Le dispositif n’était pas non plus exempt d’interrogations. Difficultés d’interprétation quant à l’exigence de «prise en considération» par le conseil d’un rejet, risque que certains investisseurs se saisissent du vote en assemblée pour manifester à bon compte un positionnement «vert», limites d’une approche one size fits all peu adaptée pour nombre d’émetteurs. Le «tempo» interpellait aussi alors que le reporting durabilité prévu par CSRD et toutes les obligations qui l’entourent commencent à peine à se mettre en place. A suivre enfin la logique de ses défenseurs, on pouvait même douter de la capacité «disruptive» du dispositif pour provoquer les transformations escomptées en termes de stratégie climat des entreprises.

A cet égard, et alors que les échéances climatiques sont presque déjà là, la question demeure de la nécessité d’instaurer des mécanismes de gouvernance spécifiques pour assurer l’atteinte des objectifs climatiques, au-delà des efforts déjà engagés tenant par exemple à la formation des administrateurs ou à la corrélation accentuée entre objectifs climat et rémunérations des dirigeants.

Les regards se portent alors vers le conseil d’administration, responsable de la stratégie ; à défaut de say on climate, les investisseurs les plus actifs et adeptes du rapport de force pourraient vouloir souhaiter recourir à un moyen d’action bien plus direct qu’une consultation, en modifiant la composition même du conseil pour désigner des administrateurs «pro-climat».

L’intérêt d’un comité des parties prenantes doit être analysé

Si certaines initiatives sur ce plan ont pu avoir lieu, leur succès est toutefois mitigé, faute le plus souvent de recueillir une adhésion suffisante. Pour faciliter la constitution de vastes coalitions susceptibles d’emporter une majorité (ou rendre sa menace crédible), certaines voix appellent alors à écarter le risque de l’action de concert en cas de coopération entre actionnaires visant à désigner des administrateurs dont l’agenda serait d’abord et avant tout «climatique». Droit boursier oblige, le risque de qualification d’action de concert – particulièrement élevé en cas de coopération entre actionnaires pour désigner de nouveaux administrateurs – est en effet très dissuasif, notamment par l’obligation qu’il peut entraîner pour les actionnaires concernés de devoir déclencher une offre publique obligatoire.
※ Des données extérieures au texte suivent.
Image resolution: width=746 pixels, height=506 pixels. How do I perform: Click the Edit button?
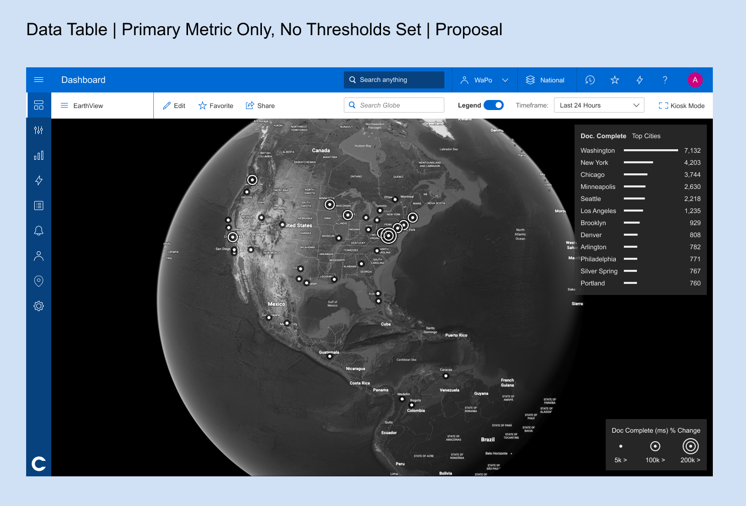click(174, 106)
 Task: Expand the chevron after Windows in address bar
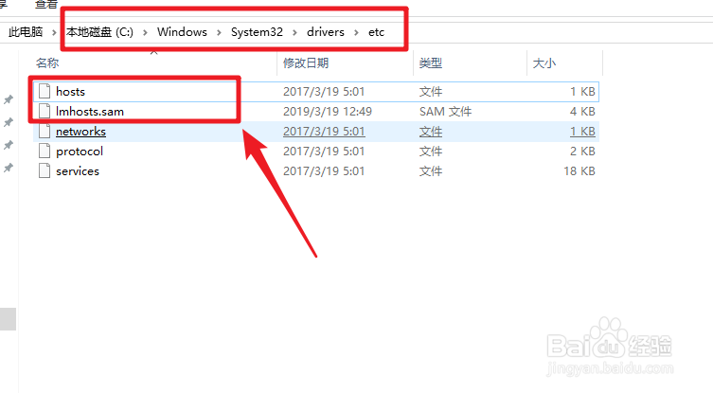tap(219, 32)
Adieu le say on climate, bienvenue le concert climatique ? La proposition est séduisante, notamment parce qu’elle pourrait encourager les investisseurs les plus actifs à s’impliquer directement dans la gouvernance, en cohérence avec l’intensité affichée de leur engagement. L’irruption au sein du conseil, instance par essence collégiale, d’administrateurs labellisés «climat» peut néanmoins susciter une appréhension. Aux risques de blocage, voire de déresponsabilisation des autres membres sur les sujets climatiques, s’ajoute celui que l’enjeu climatique serve de faux-nez à des tentatives de déstabilisation ou de prise de contrôle.

Comment alors donner plus de poids aux enjeux climatiques et environnementaux dans la gouvernance ? Une piste pourrait être de confier à un comité indépendant, distinct du conseil, la mission d’examiner la stratégie et les progrès réalisés sur ces sujets. Composé d’experts, il rendrait compte chaque année de ses travaux aux actionnaires. Déjà engagé par certains acteurs (Bayer par exemple), une telle organisation fait espérer un dialogue plus transparent, constructif et efficace. Un dispositif plus responsable ?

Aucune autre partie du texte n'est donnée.